I'm also curious as to what the later parts of the game hold for me. I figure it'll eventually become a battle to try and 100% map completion. I am not currently part of a guild, and PvP aspects of some "war" do not hold my interest one bit, so perhaps I'll be experiencing a warped version of what the developers set out for the players to accomplish. I do enjoy that the game feels so alive, with both players and NPCs (with whom I often confuse as being actual characters as they are often interacting with the world on the same level as real players).

If you are a free player deciding whether you'd like to try out the game, I'd say go for it. You may want to use wikis or some form of out-of-game source to guide you into the foray of GW2, as I felt like I was a bit short on many things and some panels are a bit confusing toward a new GW2 player. Heck, while you're at it, you might as well also check out this new GW2 podcast, Radio Free Tyria, featuring three awesome hosts, Cithryth, Ethelros, and Draculetta. Their aim is geared toward the casual player, and seem to have some good experience of the game under their belt if you have any questions.

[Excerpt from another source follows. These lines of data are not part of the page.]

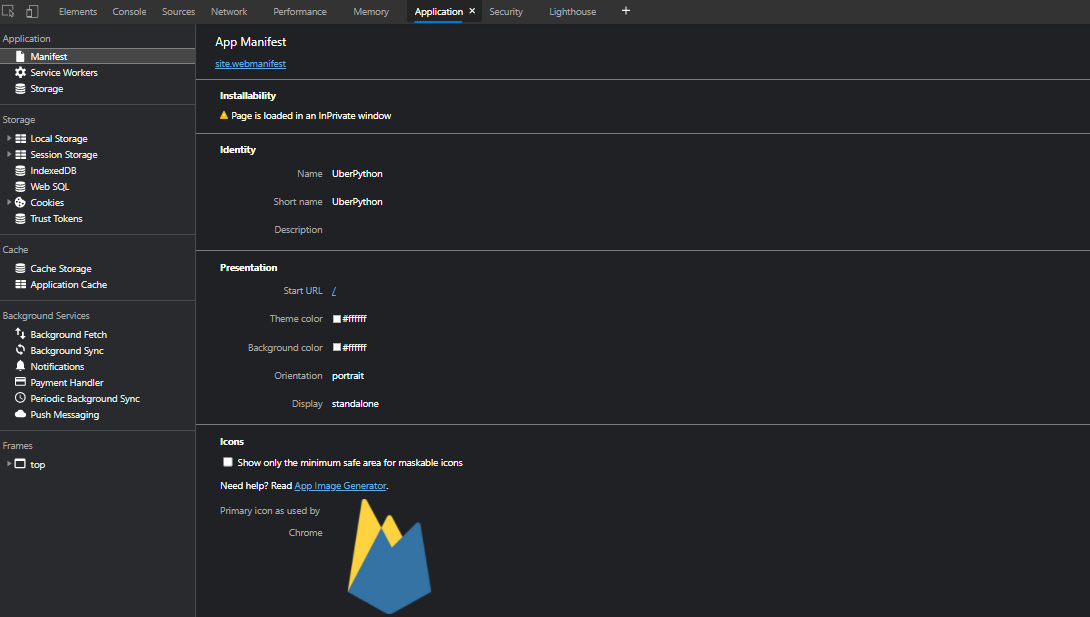The width and height of the screenshot is (1090, 617).
Task: Click the Theme color swatch
Action: point(336,318)
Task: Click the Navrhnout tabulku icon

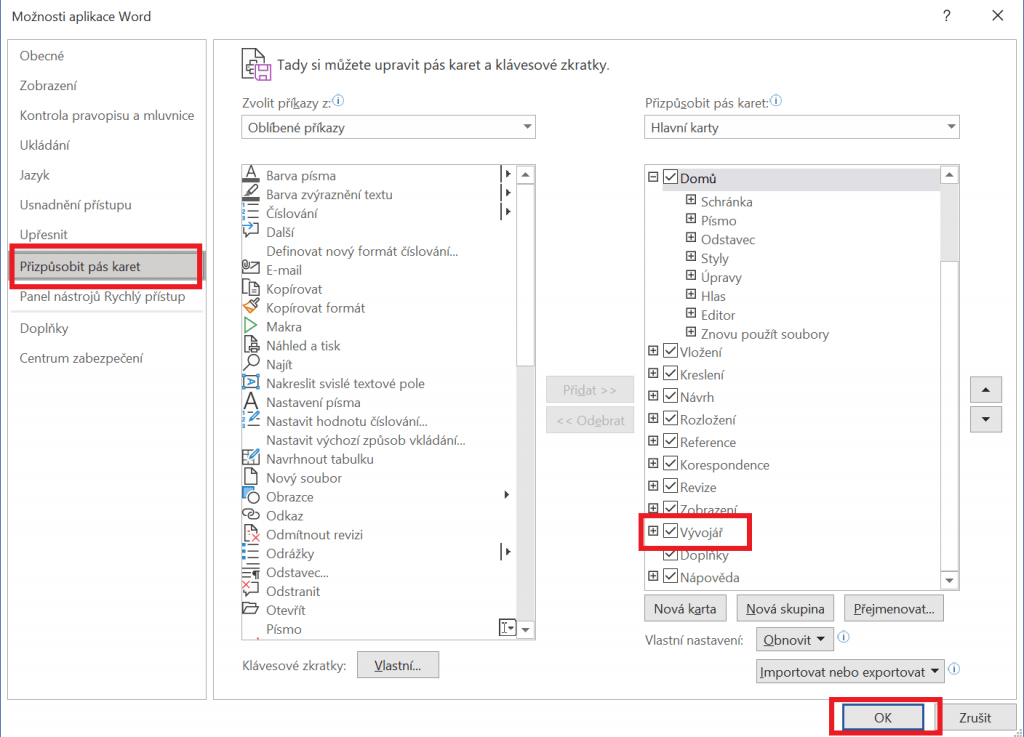Action: 251,459
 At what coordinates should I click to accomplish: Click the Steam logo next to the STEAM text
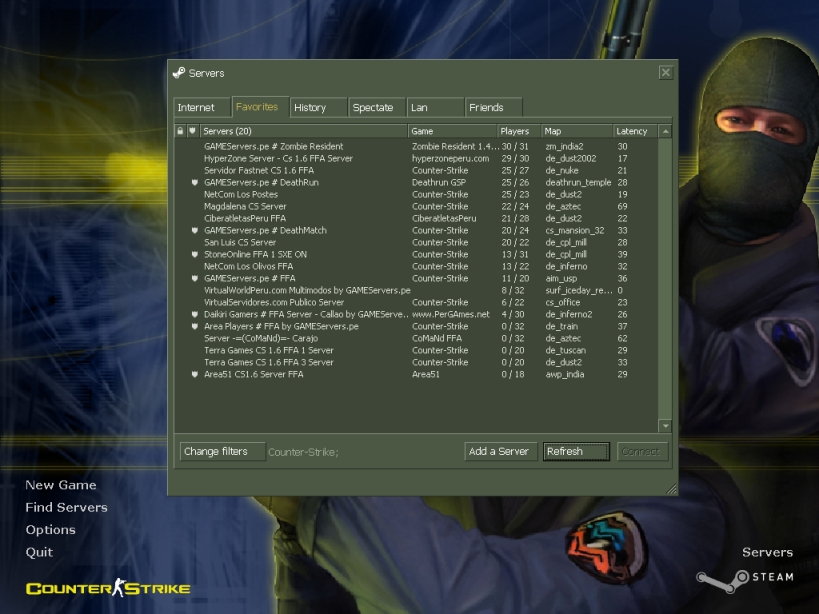coord(716,576)
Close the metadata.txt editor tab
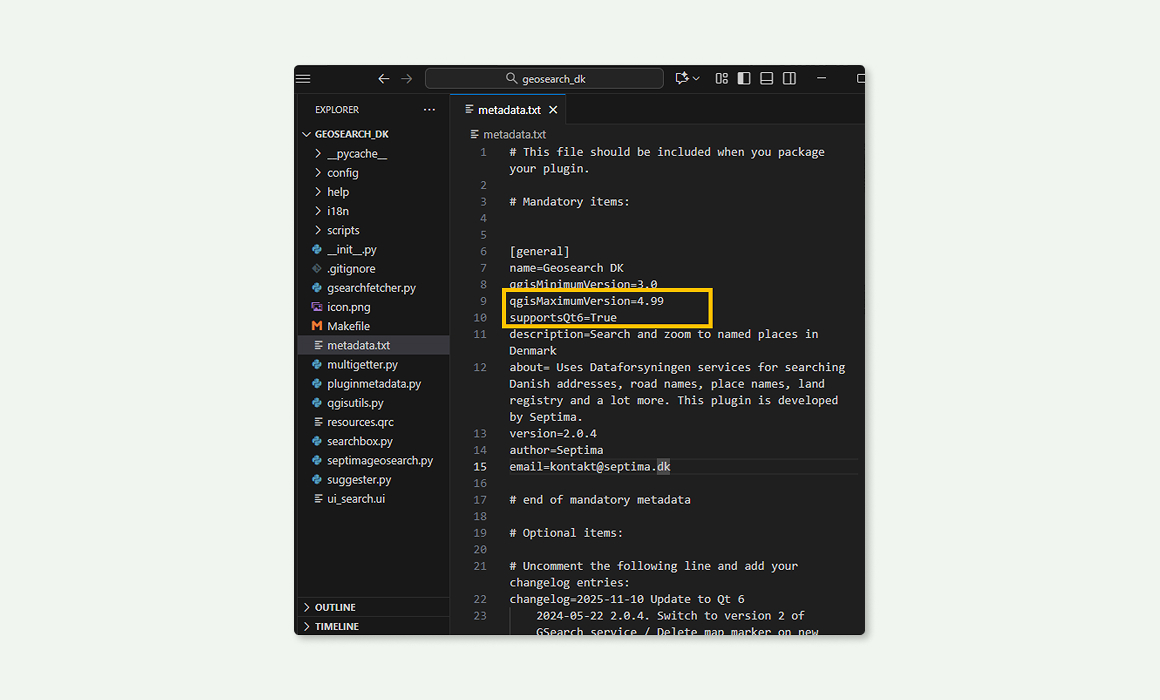This screenshot has width=1160, height=700. coord(553,110)
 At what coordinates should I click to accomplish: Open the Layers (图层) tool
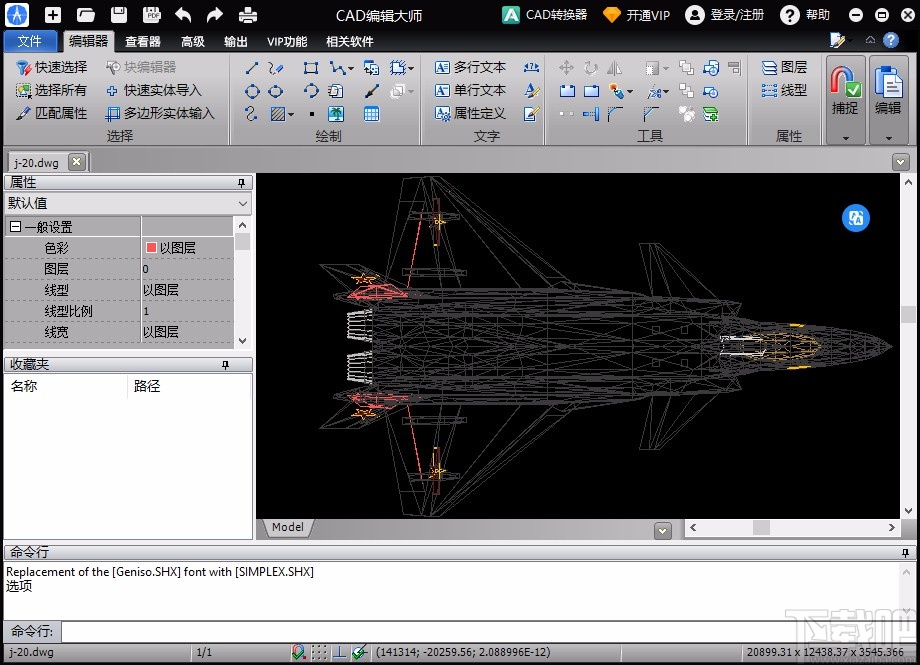pos(784,67)

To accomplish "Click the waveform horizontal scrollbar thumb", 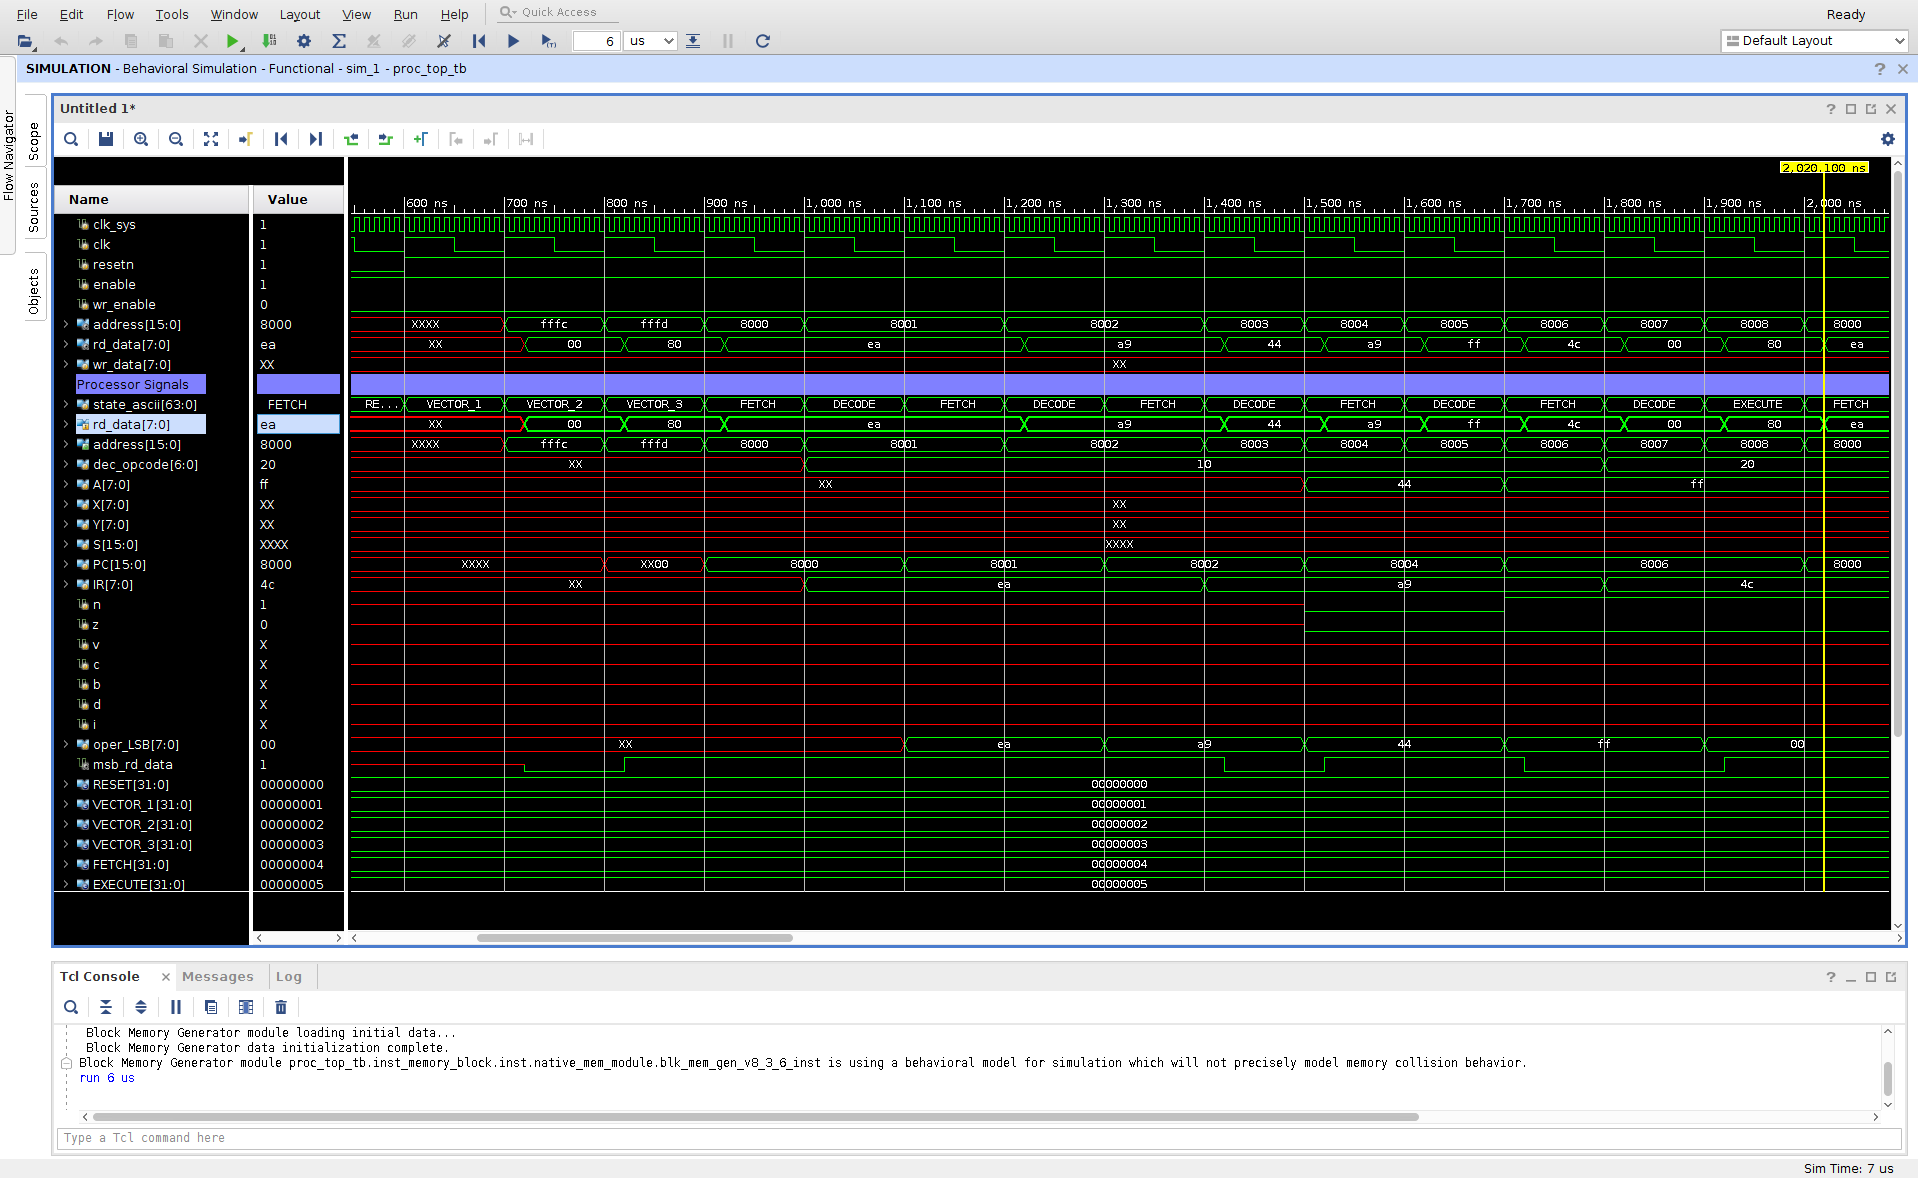I will [634, 938].
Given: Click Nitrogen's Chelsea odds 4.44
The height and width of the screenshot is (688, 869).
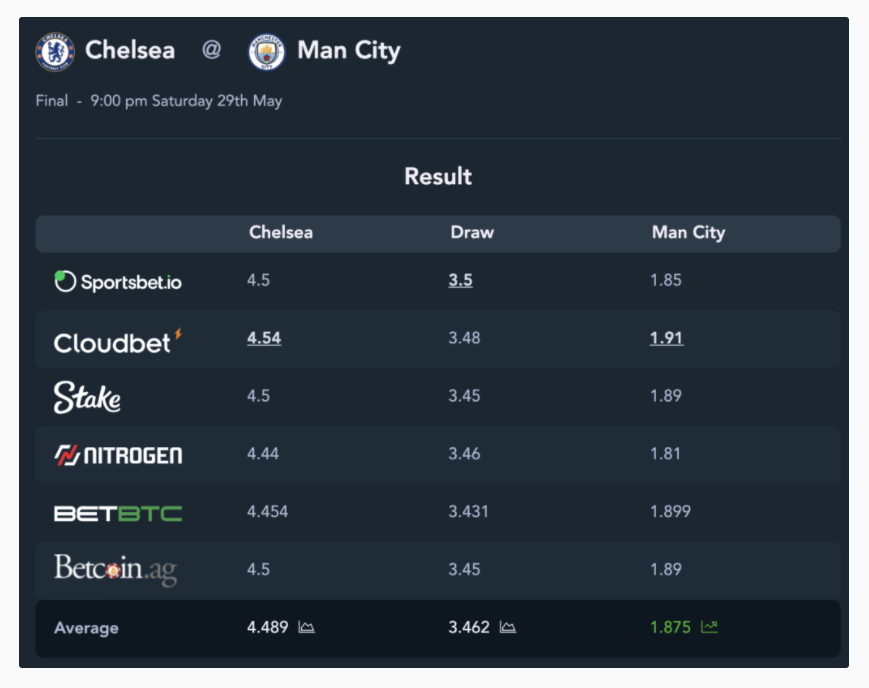Looking at the screenshot, I should click(x=263, y=453).
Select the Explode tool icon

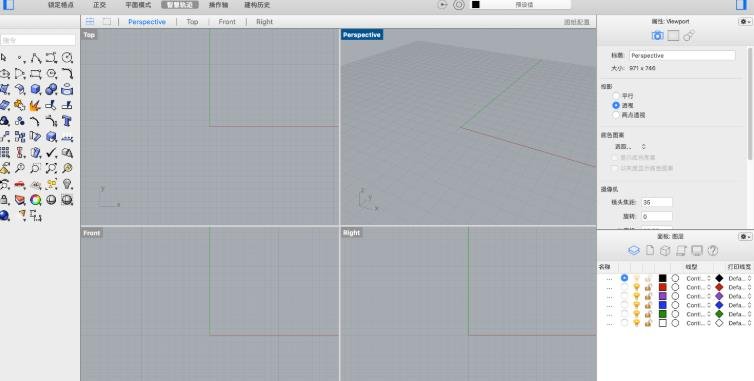(x=36, y=105)
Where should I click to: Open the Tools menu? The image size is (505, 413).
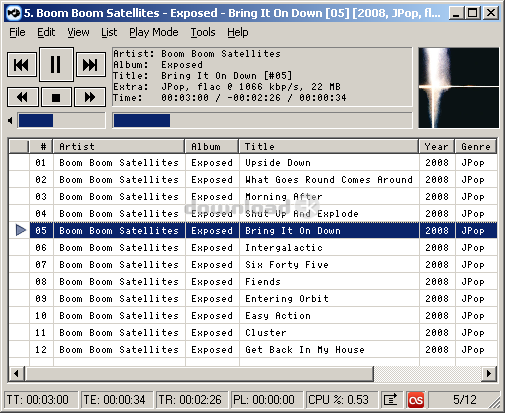pyautogui.click(x=203, y=32)
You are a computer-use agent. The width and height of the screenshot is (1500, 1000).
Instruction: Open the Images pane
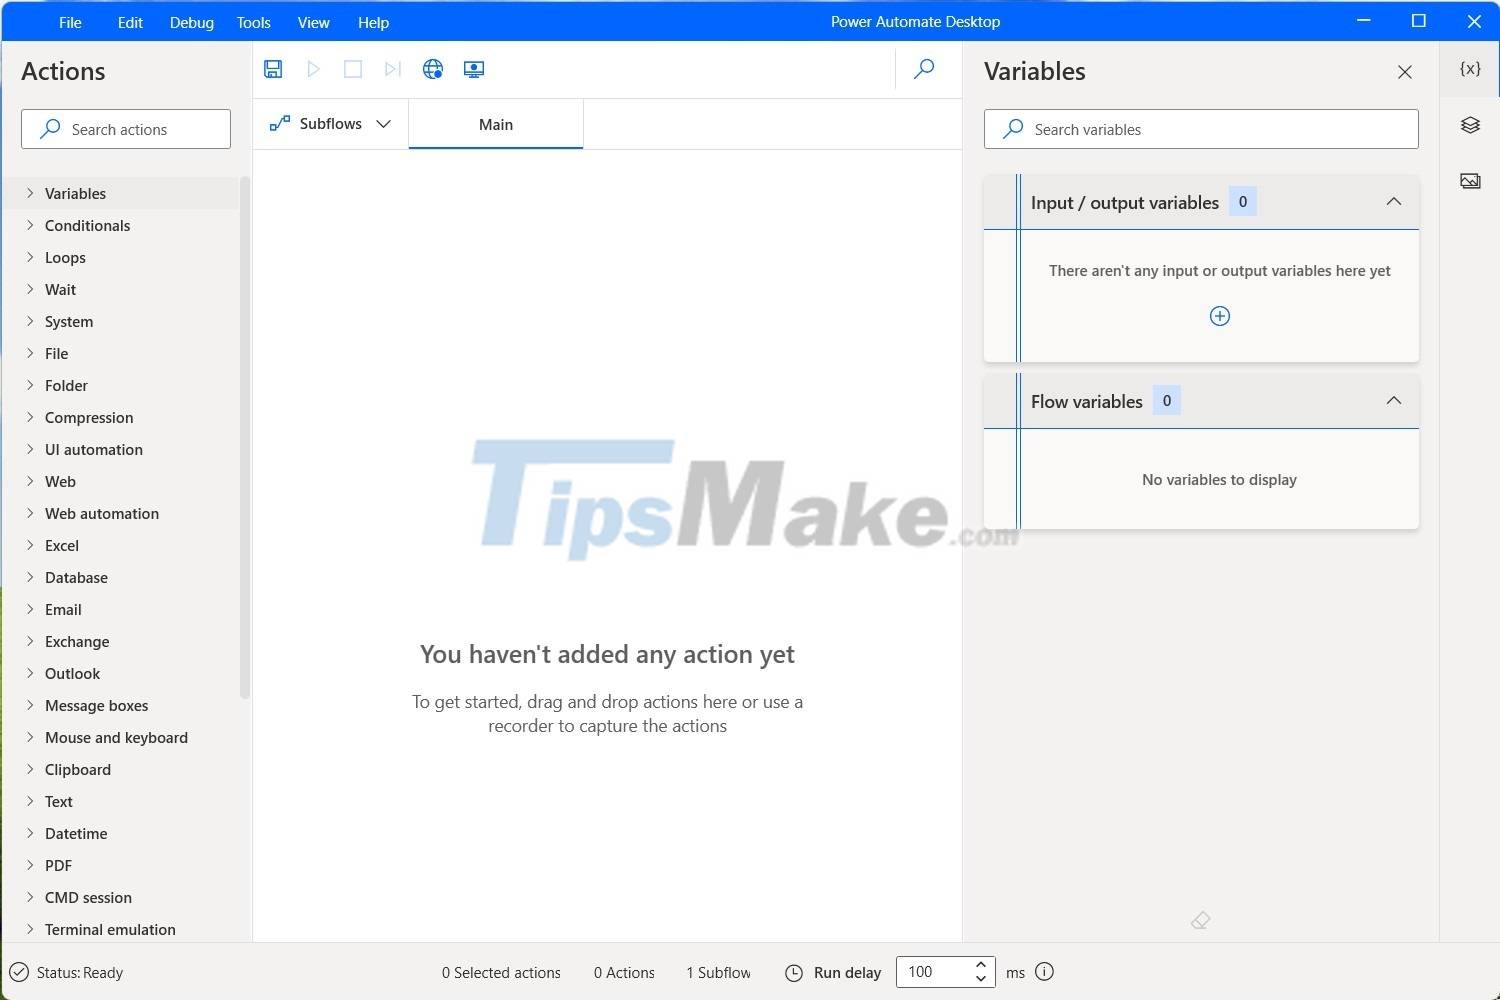click(x=1469, y=180)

Sometimes the game a-moo-ses me a bit.
So yeh, I'd say as a whole that while Guild Wars 2 may not become a staple in my gaming catalog, it seems like a pretty solid transition and good move for ArenaNet to offer the option of making the core game a free experience. They are hoping to hook you enough in the first large chunk to keep you wanting a second pizza expansion...woops did I throw pizza in there? So far, my Charr Engineer has made it to level 20, and I have yet to spend any of my 32 points in the Training tab because I apparently picked a whopper of a first class? If you enjoy typing in random letters and would like to add me in game, my handle is Zyngor.5907 (I don't expect to be playing too much or all the time, so don't rely on me being around all the time).

Below is a pretty nice video showing some new player tips, because I wanted to see what would happen if I embedded a video. Cheers!


  1. It's my hope that after the expansion is done and launched, we'll see a move back to more periodic Living Story/World content drops - having something new to play or experience every two to four weeks can be a nice continuation of the current immersive experience newbies are encountering in the open world - with content that can be done solo and in the naturally forming groups in the open world.

    It's true that GW2 forgoes that addictive 'hook' of straightforward vertical progression. As you say, it's more freeform, each player has to choose or determine a stretch goal, if they enjoy that sort of thing. Someone may choose 100% world completion, someone else may want a complete collection of racial armor skins, another may desire one of every kind of race and class, etc.

    1. I've heard about this Living World business from others in the past. I almost feel like Tyria is a whole living world unto itself, but it will be interesting to be able to eventually experience this. Because stuff is shared across characters without the need to actually party up, it was nice to have naturally forming groups as I took on the starter area (especially for some of the hero challenges).

  2. Oh, to be young foolish again in Tyria, and, yet....

    Nice to read a fresh noob perspective because it reminds me of the basics -- that hooked a lot of us in the first place. Oh, sure, as with many games, disillusionment is always available and it's hard to go back, but if they don't get it right in the first place, well... /shrug Yep, that open free form out in that visual candy world is refreshing. Sometimes I take a lowbie toon out to fool around in zones I've already spent plenty of hours in since nearly launch, and it's still just... lovely.

    Bhagpuss of Inventory Full has repeatedly gone over, in detail, why Tyria is also great for exploring. You're not imagining it; there are lots of areas, indoors and out, and npc conversations that have absolutely nothing to do with game playing -- ever. It's fantastic.